Callsign (license) Validation
Any licensee may self-register with the WL2K system by using a client program, connecting to any gateway via radio or over Telnet to a Winlink central server. When a new station appears in the system one of the WL2K gateway operators will verify the call against the appropriate country’s available amateur license database. This ensures the call is valid and that license privileges are appropriate for the frequency band used. If this information is not found or available, the user will be asked to provide documentary evidence of their identity and that their license is valid. The user will be locked out of the system if it is not supplied within a specified time. All "special temporary authority" agreements from CEPT, IARP or other special type of agreements must be sent as evidence prior to using the system, along with the location of the holder.

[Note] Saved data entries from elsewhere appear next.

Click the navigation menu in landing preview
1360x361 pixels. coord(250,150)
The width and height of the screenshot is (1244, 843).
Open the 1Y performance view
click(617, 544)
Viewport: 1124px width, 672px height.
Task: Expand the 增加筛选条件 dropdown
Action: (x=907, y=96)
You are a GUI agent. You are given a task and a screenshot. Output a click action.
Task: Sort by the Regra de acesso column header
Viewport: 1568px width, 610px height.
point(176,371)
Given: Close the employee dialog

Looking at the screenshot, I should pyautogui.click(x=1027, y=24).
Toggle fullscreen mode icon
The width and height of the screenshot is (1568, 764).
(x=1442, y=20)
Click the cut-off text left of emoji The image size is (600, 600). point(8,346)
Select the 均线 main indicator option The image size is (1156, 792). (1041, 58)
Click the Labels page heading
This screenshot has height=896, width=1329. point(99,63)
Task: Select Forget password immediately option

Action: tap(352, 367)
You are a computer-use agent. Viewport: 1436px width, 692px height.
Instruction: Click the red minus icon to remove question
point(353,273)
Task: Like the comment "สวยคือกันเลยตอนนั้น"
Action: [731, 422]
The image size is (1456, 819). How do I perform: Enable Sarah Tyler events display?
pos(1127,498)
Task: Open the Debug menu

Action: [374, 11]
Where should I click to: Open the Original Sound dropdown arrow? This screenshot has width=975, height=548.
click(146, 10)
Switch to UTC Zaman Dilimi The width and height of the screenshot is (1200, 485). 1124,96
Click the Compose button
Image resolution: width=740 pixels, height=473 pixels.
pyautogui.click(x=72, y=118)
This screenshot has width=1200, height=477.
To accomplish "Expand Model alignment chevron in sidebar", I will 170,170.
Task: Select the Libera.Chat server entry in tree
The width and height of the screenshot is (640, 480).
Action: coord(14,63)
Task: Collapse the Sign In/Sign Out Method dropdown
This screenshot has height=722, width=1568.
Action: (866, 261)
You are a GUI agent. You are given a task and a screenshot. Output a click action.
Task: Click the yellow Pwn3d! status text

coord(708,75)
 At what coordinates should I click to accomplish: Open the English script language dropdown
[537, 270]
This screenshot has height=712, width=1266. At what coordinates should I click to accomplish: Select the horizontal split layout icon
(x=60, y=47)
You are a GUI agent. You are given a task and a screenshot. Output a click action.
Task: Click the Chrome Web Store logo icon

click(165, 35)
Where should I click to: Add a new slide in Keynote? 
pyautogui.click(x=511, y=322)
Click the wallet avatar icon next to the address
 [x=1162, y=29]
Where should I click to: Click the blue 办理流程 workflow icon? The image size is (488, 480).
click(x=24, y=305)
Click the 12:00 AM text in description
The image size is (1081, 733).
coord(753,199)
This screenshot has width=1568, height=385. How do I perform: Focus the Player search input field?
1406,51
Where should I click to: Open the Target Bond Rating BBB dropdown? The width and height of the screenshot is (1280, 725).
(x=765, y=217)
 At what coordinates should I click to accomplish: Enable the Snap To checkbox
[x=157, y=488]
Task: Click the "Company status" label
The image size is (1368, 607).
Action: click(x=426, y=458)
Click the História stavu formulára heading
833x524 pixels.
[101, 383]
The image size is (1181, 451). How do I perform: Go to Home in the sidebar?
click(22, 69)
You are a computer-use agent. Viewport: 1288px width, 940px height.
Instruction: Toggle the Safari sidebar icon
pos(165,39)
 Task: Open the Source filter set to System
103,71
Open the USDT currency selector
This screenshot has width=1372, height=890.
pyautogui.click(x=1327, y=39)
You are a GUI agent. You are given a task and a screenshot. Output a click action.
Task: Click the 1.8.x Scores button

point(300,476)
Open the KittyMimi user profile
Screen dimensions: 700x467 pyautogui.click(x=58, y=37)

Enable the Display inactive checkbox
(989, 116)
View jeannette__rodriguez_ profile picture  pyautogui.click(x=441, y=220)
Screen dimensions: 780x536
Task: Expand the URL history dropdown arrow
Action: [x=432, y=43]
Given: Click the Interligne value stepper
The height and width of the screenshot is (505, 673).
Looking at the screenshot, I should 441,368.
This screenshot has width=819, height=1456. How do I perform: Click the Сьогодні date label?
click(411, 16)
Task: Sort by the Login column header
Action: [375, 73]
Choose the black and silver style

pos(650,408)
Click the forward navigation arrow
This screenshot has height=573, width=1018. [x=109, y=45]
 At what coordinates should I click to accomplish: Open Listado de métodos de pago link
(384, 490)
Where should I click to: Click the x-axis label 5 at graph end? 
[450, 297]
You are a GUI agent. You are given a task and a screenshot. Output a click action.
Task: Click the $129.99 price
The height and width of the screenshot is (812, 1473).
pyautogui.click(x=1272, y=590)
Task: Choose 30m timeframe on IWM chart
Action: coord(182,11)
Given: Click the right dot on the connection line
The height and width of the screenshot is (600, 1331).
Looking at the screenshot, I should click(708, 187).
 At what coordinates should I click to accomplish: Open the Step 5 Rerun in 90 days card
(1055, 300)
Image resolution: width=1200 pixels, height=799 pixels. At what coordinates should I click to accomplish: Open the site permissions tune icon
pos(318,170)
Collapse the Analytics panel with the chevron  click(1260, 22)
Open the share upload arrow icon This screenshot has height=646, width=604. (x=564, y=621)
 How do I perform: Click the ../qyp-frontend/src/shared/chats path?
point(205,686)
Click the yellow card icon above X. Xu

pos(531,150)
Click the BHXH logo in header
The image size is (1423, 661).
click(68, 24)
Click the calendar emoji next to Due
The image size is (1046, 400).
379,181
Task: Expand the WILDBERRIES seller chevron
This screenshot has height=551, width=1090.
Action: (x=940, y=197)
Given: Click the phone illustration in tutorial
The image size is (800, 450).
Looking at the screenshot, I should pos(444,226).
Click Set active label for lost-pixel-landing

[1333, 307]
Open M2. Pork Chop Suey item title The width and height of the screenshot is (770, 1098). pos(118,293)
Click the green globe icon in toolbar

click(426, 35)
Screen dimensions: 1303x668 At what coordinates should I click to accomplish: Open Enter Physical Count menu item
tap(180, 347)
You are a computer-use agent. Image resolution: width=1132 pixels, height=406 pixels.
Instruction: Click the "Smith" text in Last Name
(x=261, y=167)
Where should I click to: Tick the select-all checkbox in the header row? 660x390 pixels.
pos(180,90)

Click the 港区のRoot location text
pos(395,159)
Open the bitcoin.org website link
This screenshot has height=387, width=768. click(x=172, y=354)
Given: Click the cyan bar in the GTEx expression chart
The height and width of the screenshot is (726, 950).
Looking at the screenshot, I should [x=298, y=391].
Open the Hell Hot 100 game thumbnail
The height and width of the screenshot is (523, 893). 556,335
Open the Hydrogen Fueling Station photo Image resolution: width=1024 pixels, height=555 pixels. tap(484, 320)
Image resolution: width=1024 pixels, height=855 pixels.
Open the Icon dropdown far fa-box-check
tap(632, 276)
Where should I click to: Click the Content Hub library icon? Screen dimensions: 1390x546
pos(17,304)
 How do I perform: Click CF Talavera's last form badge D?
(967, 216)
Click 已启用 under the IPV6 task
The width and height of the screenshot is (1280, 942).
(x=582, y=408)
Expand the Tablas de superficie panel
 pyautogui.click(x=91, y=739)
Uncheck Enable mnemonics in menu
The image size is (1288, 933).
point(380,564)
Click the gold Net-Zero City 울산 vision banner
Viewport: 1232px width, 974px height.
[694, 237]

If a user needs to send a message with business content or finds himself in a country that does not allow third-party traffic, Winlink may still be usable. Messages can be accessed with a web browser using WebMail at the www.winlink.org web site or by using a telnet connection with any radio email client program. Either way, the message will not pass over a radio channel and not be subject to amateur rules. Commercial services must always be considered first for the appropriate use if business content will be common. Sailmail is recommended for maritime users, and there are others regionally available. Use any good internet search engine to find them.
Winlink offers an optional secure login for radio users using the Airmail or RMS Express programs. Passwords are secure and not sent over radio links. With this users may protect themselves from someone pirating their call and gaining unauthorized access to their account. This does not secure messages passed over the radio. It only authenticates that the radio link is established with a verified station.